Saved data entries:
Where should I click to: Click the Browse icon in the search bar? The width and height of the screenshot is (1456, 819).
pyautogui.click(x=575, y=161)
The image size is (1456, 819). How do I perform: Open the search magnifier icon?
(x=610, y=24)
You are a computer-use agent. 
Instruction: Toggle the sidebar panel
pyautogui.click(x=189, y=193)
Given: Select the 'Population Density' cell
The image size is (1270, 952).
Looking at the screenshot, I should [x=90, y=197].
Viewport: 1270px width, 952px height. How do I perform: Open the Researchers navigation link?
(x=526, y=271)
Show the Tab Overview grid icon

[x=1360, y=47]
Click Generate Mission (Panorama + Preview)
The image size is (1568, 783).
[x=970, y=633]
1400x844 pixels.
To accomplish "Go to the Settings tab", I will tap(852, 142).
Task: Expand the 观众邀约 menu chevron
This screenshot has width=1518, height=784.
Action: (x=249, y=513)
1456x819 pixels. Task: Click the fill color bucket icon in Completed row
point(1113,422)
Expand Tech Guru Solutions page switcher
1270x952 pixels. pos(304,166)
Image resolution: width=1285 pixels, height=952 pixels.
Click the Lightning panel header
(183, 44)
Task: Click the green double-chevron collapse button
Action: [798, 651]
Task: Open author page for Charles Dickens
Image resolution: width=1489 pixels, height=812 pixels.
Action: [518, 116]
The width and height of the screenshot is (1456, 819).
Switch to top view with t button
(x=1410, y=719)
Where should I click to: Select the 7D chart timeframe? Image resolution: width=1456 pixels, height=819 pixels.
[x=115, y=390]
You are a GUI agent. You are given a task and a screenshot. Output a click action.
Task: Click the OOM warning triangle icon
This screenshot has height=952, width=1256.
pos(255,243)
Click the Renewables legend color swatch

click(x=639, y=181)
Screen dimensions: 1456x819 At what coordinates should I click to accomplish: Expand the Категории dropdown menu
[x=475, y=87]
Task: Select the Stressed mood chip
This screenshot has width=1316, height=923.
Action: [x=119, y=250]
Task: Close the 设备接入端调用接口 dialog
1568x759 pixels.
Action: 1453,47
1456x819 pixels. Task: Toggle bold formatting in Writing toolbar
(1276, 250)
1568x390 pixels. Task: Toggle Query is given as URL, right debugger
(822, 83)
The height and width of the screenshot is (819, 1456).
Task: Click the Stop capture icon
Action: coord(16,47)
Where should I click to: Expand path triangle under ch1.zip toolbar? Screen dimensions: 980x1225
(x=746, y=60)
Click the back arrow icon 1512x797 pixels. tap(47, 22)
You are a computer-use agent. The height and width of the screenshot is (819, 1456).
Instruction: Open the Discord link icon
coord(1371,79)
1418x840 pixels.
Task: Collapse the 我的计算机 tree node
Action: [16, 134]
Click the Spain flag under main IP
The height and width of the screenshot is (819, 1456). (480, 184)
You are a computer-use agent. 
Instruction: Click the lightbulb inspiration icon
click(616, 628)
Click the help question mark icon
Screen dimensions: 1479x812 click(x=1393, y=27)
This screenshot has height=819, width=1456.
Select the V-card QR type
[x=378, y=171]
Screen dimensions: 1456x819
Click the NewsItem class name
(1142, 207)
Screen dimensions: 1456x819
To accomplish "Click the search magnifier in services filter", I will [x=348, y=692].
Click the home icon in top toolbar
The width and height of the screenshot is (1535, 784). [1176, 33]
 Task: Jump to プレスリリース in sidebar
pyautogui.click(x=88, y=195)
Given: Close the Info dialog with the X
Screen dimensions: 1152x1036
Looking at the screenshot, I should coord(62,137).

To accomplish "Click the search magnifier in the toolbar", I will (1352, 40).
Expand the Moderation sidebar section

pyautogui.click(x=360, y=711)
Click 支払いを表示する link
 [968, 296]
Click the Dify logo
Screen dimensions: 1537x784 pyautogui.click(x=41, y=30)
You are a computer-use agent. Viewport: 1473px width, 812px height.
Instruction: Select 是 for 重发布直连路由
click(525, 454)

[Task statement]: The data must be output in full, exactly as given.

[Exercise result]:
Where should I click to: Click the Browse icon in the search bar? The width and height of the screenshot is (1456, 819).
pyautogui.click(x=575, y=161)
The image size is (1456, 819). How do I perform: Open the search magnifier icon?
(x=610, y=24)
You are a computer-use agent. 
Instruction: Toggle the sidebar panel
pyautogui.click(x=189, y=193)
Given: Select the 'Population Density' cell
The image size is (1270, 952).
Looking at the screenshot, I should [x=90, y=197].
Viewport: 1270px width, 952px height. How do I perform: Open the Researchers navigation link?
(x=526, y=271)
Show the Tab Overview grid icon

[x=1360, y=47]
Click Generate Mission (Panorama + Preview)
The image size is (1568, 783).
[x=970, y=633]
1400x844 pixels.
To accomplish "Go to the Settings tab", I will tap(852, 142).
Task: Expand the 观众邀约 menu chevron
This screenshot has width=1518, height=784.
Action: (x=249, y=513)
1456x819 pixels. Task: Click the fill color bucket icon in Completed row
point(1113,422)
Expand Tech Guru Solutions page switcher
1270x952 pixels. pos(304,166)
Image resolution: width=1285 pixels, height=952 pixels.
Click the Lightning panel header
(183, 44)
Task: Click the green double-chevron collapse button
Action: [798, 651]
Task: Open author page for Charles Dickens
Image resolution: width=1489 pixels, height=812 pixels.
Action: [518, 116]
The width and height of the screenshot is (1456, 819).
Switch to top view with t button
(x=1410, y=719)
Where should I click to: Select the 7D chart timeframe? Image resolution: width=1456 pixels, height=819 pixels.
[x=115, y=390]
You are a GUI agent. You are given a task and a screenshot. Output a click action.
Task: Click the OOM warning triangle icon
This screenshot has height=952, width=1256.
pos(255,243)
Click the Renewables legend color swatch

click(x=639, y=181)
Screen dimensions: 1456x819 At what coordinates should I click to accomplish: Expand the Категории dropdown menu
[x=475, y=87]
Task: Select the Stressed mood chip
This screenshot has width=1316, height=923.
Action: [x=119, y=250]
Task: Close the 设备接入端调用接口 dialog
1568x759 pixels.
Action: 1453,47
1456x819 pixels. Task: Toggle bold formatting in Writing toolbar
(1276, 250)
1568x390 pixels. Task: Toggle Query is given as URL, right debugger
(822, 83)
The height and width of the screenshot is (819, 1456).
Task: Click the Stop capture icon
Action: coord(16,47)
Where should I click to: Expand path triangle under ch1.zip toolbar? Screen dimensions: 980x1225
(x=746, y=60)
Click the back arrow icon 1512x797 pixels. tap(47, 22)
You are a computer-use agent. The height and width of the screenshot is (819, 1456).
Instruction: Open the Discord link icon
coord(1371,79)
1418x840 pixels.
Task: Collapse the 我的计算机 tree node
Action: [16, 134]
Click the Spain flag under main IP
The height and width of the screenshot is (819, 1456). (480, 184)
You are a computer-use agent. 
Instruction: Click the lightbulb inspiration icon
click(616, 628)
Click the help question mark icon
Screen dimensions: 1479x812 click(x=1393, y=27)
This screenshot has height=819, width=1456.
Select the V-card QR type
[x=378, y=171]
Screen dimensions: 1456x819
Click the NewsItem class name
(1142, 207)
Screen dimensions: 1456x819
To accomplish "Click the search magnifier in services filter", I will [x=348, y=692].
Click the home icon in top toolbar
The width and height of the screenshot is (1535, 784). [1176, 33]
 Task: Jump to プレスリリース in sidebar
pyautogui.click(x=88, y=195)
Given: Close the Info dialog with the X
Screen dimensions: 1152x1036
Looking at the screenshot, I should coord(62,137).

To accomplish "Click the search magnifier in the toolbar", I will (1352, 40).
Expand the Moderation sidebar section

pyautogui.click(x=360, y=711)
Click 支払いを表示する link
 [968, 296]
Click the Dify logo
Screen dimensions: 1537x784 pyautogui.click(x=41, y=30)
You are a computer-use agent. Viewport: 1473px width, 812px height.
Instruction: Select 是 for 重发布直连路由
click(525, 454)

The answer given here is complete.